I don't have to worry about that right now, though; I need to finish this story before I clam up.
"Not long after we were married, I found out I was pregnant. Clayton was overjoyed, especially when he found out he was having a son. I was nineteen, married to the devil, and now I was pregnant. All I wanted to do was run far away. Once again, I got up the nerve to leave and packed a bag, planning to sneak away. What I wasn't expecting was to find him downstairs when he should have been at the office. He beat me. I was eight months pregnant and scared. He finally left me lying in a broken, bruised heap crying on the floor to go to work. I was in so much pain. When I managed to stand, there was blood dripping down my leg. I managed to call a cab to come and get me and went to the hospital. On the way, I checked to make sure my friend was working. I delivered my son, named him and gave him away to save him. My only request was that he keep the name I picked out."
"You had a baby. Why didn't you tell me, Mel? Bash never found a record of you havin' a son."
"I know he didn't. She made sure that all records of his birth and my pregnancy were destroyed. The only thing I had was a false death certificate that was never filed, that I gave to Clayton. Of course, in his eyes, it was my fault I lost the baby and not because of him beating the shit out of me."

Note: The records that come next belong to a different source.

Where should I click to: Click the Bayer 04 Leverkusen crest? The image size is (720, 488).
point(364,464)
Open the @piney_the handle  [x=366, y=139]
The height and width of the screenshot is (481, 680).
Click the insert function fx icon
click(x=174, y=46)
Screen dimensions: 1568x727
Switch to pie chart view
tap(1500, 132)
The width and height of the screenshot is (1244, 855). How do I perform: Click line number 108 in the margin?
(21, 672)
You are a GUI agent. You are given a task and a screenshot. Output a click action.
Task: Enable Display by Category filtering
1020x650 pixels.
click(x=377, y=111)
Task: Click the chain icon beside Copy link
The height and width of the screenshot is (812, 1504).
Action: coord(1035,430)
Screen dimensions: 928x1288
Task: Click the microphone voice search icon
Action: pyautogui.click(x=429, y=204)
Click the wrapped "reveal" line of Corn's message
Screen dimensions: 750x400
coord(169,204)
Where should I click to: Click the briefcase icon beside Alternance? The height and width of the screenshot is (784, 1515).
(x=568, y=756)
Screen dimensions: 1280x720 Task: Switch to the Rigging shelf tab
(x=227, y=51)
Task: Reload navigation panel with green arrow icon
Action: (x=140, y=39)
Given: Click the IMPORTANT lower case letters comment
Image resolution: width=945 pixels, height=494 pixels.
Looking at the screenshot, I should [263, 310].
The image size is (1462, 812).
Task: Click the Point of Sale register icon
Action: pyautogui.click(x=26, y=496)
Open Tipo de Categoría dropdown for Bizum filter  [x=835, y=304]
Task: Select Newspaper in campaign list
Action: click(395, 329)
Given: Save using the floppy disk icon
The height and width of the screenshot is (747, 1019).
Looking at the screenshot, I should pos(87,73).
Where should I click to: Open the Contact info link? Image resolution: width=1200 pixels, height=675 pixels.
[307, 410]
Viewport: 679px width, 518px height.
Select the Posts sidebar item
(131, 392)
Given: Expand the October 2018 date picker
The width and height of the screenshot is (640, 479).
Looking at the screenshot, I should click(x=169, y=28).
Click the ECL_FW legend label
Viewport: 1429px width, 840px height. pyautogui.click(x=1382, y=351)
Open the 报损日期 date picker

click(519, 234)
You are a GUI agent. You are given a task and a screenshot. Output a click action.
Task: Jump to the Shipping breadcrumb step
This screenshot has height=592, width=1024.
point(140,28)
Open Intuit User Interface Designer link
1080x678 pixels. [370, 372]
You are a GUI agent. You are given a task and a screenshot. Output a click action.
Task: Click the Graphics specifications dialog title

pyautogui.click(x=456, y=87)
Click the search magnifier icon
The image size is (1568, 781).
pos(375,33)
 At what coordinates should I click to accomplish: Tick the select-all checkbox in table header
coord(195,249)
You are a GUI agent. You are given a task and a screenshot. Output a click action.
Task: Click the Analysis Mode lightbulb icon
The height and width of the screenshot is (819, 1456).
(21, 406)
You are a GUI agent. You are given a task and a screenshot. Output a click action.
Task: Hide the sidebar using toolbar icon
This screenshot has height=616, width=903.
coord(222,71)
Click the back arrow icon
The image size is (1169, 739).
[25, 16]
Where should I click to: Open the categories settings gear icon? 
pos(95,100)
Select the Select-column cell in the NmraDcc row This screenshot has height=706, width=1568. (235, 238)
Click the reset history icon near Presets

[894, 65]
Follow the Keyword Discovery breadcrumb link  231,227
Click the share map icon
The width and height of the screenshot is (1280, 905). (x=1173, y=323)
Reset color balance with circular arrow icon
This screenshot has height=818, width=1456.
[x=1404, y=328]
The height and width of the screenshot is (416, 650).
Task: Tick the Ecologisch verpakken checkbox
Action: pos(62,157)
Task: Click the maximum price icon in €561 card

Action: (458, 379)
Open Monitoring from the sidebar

"I could've found him and he could've been with you." Earl's voice is so tender and loving. How would it have been if he had been with me? Would Earl have been the father he should've had?
"Clayton kept trying after that to get me pregnant again, but I was on birth control and he never knew. A year after I gave away my baby, I escaped and came here. Thanks to Earl, Bash, and the Hellions, I got a new name and a new life. Until my son called me. I can't let Clayton find him."
"Clayton will never find him," Earl speaks up, gently cupping my face as he turns it toward him. "We didn't just get you a new life, we ended his as well. He will never come after you because he's been dead. We made it appear as if he died in a boat accident with you. We tortured him for a week, making sure he felt every inch of pain that he caused you, then we disposed of his body." All I can do is look at Earl in pure and utter shock.
Clayton's dead, has been dead, and he never thought to tell me. I could've been with my son, watching him grow up. Instead, all I had were dreams of who he was. How could he lie to me?
"Get out!" I scream, but neither of them listen. I don't care that Jax is innocent in this. I don't want anyone with a fucking Y chromosome around me right now.
"Mel," Earl tries to plead, but I don't give a fuck.
"I said get the fuck out. Both of you."